Killer germs!
• March 14, 2006 | 10:27 AM ET
Now we have to worry about killer germs, too.
First there's bird flu, about which the government has this comforting advice:
In a remarkable speech over the weekend, Secretary of Health and Human Services Michael Leavitt recommended that Americans start storing canned tuna and powdered milk under their beds as the prospect of a deadly bird flu outbreak approaches the United States.
Ready or not, here it comes.
At least they're not overselling the government's ability to handle these things. But natural epidemics aren't the only threat. A new article in Technology Review looks at the threat from biological war and biological terrorism. The danger of artificial pathogens looks even more serious than the danger of naturally occurring epidemics. There's more on this subject here.
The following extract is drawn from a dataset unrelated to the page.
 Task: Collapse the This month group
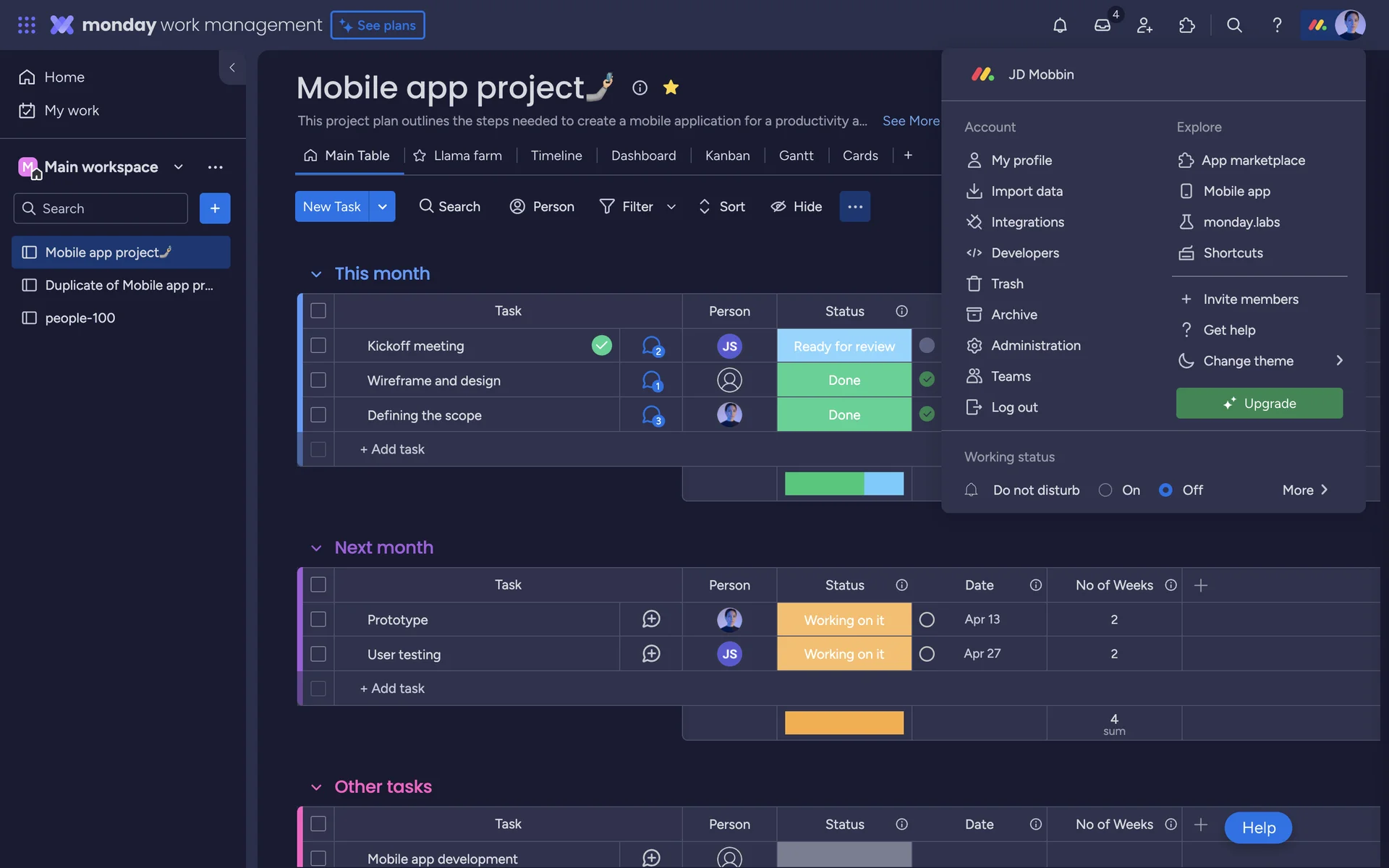316,274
Eventually, we'll be good enough at responding to these threats that they won't be terribly dangerous. But that will require the development of new antibiotics, powerful antiviral drugs, and rapid-response vaccine production techniques. Right now, we're not doing enough to develop these capabilities. But even if avian flu comes to nothing, and the threat of bioterror doesn't materiaize any time soon, the odds are that some nasty bug wil appear in the not too distant future. And when it does, we'll wish we were ready -- in a way that goes beyond canned tuna.
• March 13, 2006 | 12:54 PM ET
Global agsdhfgdf on Islam?
As we look at the war on terror, which the Bush Administration has finally admitted is actually a global war on fundamentalist Islamic terror, two things are happening. Bush is dropping in the polls. But so is Islam.
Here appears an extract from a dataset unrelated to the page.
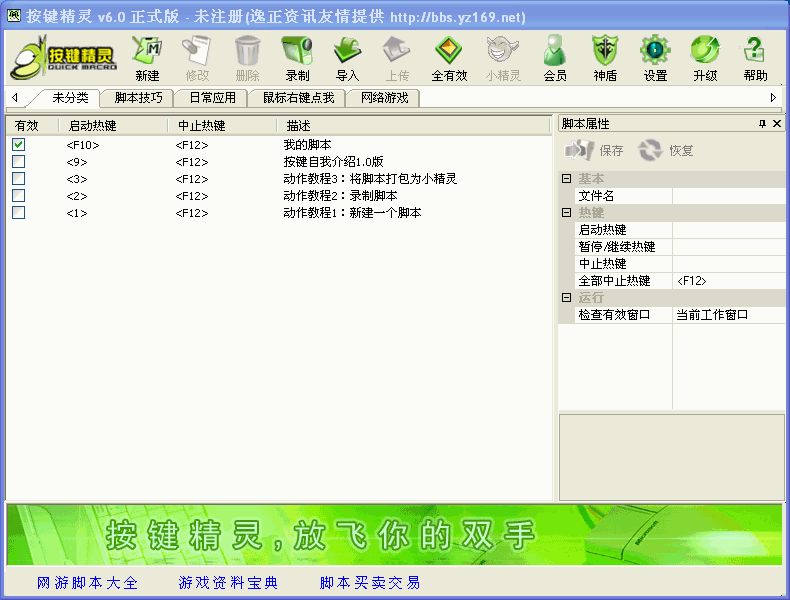Uncheck the 我的脚本 enabled checkbox
The image size is (790, 600).
pyautogui.click(x=18, y=145)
Jim Geraghty, who blogs from Turkey, worries that we're past a "tipping point" in the West, with many people giving up on the notion of winning over "moderate" Muslims and coming to the conclusion that it's not a problem with Islam, but that Islam is the problem. He writes:
A big part of the war on terror/post-9/11 war on militant Islamism is a religious war; it's militant Islam vs. everybody else. It's more accurately, a war within a religion. Put simply, the world's one billion or so Muslims have to decide which side accurately represents their faith.
On the one side is the vision of Osama bin Laden (and, for that matter, Iran's Mahmoud Ahmedinijad) in a relentless conflict with the West, using terrorism and violence, enforcing Islamic standards on all other cultures, including blasphemy laws on Danish cartoons. This is a vision in which secular democracies are intolerable apostasy, where Western influences must be driven out, and the only acceptable infidel is a dhimmi.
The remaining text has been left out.